■ Zadanie pisemne 1:
Wypisz bez zmian wiersze z zapisów, zaczynając od wiersza zawierającego „How do I perform: Reload”, a kończąc na wierszu zawierającym „coord(85,402)”, łącznie z nimi.

Informacje

Przeceny na rynkach nie zawsze poprzedzają recesję

br

  • Opublikowano: 18 lutego 2018, 08:45

  • Powiększ tekst

Ekonomiści PKO BP oceniają, że lutowe spadki amerykańskich indeksów raczej nie zapowiadają nadejścia recesji, a są korektą, która nie zagraża gospodarce USA. Ich zdaniem rynki wydają się szukać nowego poziomu równowagi.

6 lutego amerykańskie indeksy giełdowe odnotowały rekordowe (w ujęciu punktowym, ale nie procentowym) spadki podczas jednej sesji (S&P o 113 pkt., Dow Jones Industrial Average o 1.175 pkt.). Od szczytu osiągniętego 26 stycznia indeksy straciły ok. 10 proc., co nastąpiło po relatywnie długim okresie niskiej zmienności oraz stabilnych wzrostów notowań.

Ekonomiści PKO BP stawiają zatem pytanie, „czy była to tylko korekta czy raczej początek nowej tendencji na rynkach, która mogłaby mieć negatywne konsekwencje dla perspektyw amerykańskiego wzrostu gospodarczego. Przeceny na rynkach kapitałowych często, chociaż nie zawsze, poprzedzają nadejście recesji”.

Przecenę na rynkach można wiązać ze wzrostem oczekiwań na podwyżki stóp procentowych Fed i stymulowanym przez nie wzrostem rynkowych stóp procentowych. Warto jednak zauważyć, że warunki finansowe w USA pozostają nadal bardzo luźne, wspierając gospodarkę – piszą w swoim komentarzu analitycy banku.

I dodają, że w ujęciu nominalnym ceny akcji były przed spadkami najwyższe w historii. Wskaźnik cena/zysk pokazuje, że  wyceny są niższe niż podczas bańki internetowej na początku poprzedniej dekady, ale wyższe niż w 2007 r.

W naszej ocenie korekta w obecnym rozmiarze nie jest zagrożeniem dla amerykańskiej gospodarki. Rynki wydają się szukać nowego poziomu równowagi i przystosowywać się do sytuacji wyższej inflacji i wyższych stóp procentowych. Warto jednak zauważyć, że ta wyższa inflacja (wg oczekiwań inflacyjnych) to poziomy poniżej 3 proc., a wyższe stopy procentowe (wg wskazań Fed Funds Futures) to okolice 2,5 proc. na koniec przyszłego roku. Można więc ocenić, że ostatnia reakcja rynkowa to bardziej efekt wiary w długo oczekiwany powrót amerykańskiej gospodarki i polityki pieniężnej do normalności, a nie obawa przed wystąpieniem w niej zaburzeń - oceniają ekonomiści PKO BP.

Przypominają, że podczas kryzysu w 2007/2008 kluczowym „ogniskiem zapalnym” było przegrzanie rynku nieruchomości.

■ Dane do ćwiczenia:
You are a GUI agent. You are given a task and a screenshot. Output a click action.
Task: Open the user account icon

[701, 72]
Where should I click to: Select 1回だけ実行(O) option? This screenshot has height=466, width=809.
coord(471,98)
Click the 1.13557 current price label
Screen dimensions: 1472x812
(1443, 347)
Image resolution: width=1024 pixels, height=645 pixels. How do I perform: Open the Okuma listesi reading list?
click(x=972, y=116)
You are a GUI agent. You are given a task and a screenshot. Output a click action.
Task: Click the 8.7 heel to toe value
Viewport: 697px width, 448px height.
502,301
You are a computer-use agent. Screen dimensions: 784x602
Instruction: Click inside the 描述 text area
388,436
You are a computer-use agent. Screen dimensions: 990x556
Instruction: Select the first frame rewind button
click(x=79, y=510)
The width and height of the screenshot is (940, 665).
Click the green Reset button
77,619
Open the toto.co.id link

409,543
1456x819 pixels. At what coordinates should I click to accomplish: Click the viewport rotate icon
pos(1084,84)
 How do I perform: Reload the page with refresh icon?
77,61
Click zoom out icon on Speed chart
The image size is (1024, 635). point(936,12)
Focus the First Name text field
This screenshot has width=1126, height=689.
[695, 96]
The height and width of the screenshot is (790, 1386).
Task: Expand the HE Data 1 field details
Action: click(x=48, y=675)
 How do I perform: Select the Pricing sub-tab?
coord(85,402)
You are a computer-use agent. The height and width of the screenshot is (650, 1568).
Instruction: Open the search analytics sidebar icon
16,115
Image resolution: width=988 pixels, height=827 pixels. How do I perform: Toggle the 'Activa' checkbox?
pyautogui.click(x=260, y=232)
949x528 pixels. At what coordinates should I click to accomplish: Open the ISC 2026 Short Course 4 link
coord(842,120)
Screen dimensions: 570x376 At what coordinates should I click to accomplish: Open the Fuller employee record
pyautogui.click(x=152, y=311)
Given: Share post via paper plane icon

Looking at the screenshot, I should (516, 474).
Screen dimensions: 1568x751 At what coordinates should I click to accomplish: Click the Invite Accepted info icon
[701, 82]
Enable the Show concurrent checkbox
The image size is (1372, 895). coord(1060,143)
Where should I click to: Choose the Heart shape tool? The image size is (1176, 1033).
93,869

■ Zadanie pisemne 2:
Przepisz fragment tekstu o przecenach na rynkach, zaczynając od słów „6 lutego amerykańskie indeksy”, a kończąc na słowach „oraz stabilnych wzrostów notowań.”. Zamień w nim „rekordowe” na „historyczne”.

■ Rozwiązanie zadania 1:
 How do I perform: Reload the page with refresh icon?
77,61
Click zoom out icon on Speed chart
The image size is (1024, 635). point(936,12)
Focus the First Name text field
This screenshot has width=1126, height=689.
[695, 96]
The height and width of the screenshot is (790, 1386).
Task: Expand the HE Data 1 field details
Action: click(x=48, y=675)
 How do I perform: Select the Pricing sub-tab?
coord(85,402)

■ Rozwiązanie zadania 2:
6 lutego amerykańskie indeksy giełdowe odnotowały historyczne (w ujęciu punktowym, ale nie procentowym) spadki podczas jednej sesji (S&P o 113 pkt., Dow Jones Industrial Average o 1.175 pkt.). Od szczytu osiągniętego 26 stycznia indeksy straciły ok. 10 proc., co nastąpiło po relatywnie długim okresie niskiej zmienności oraz stabilnych wzrostów notowań.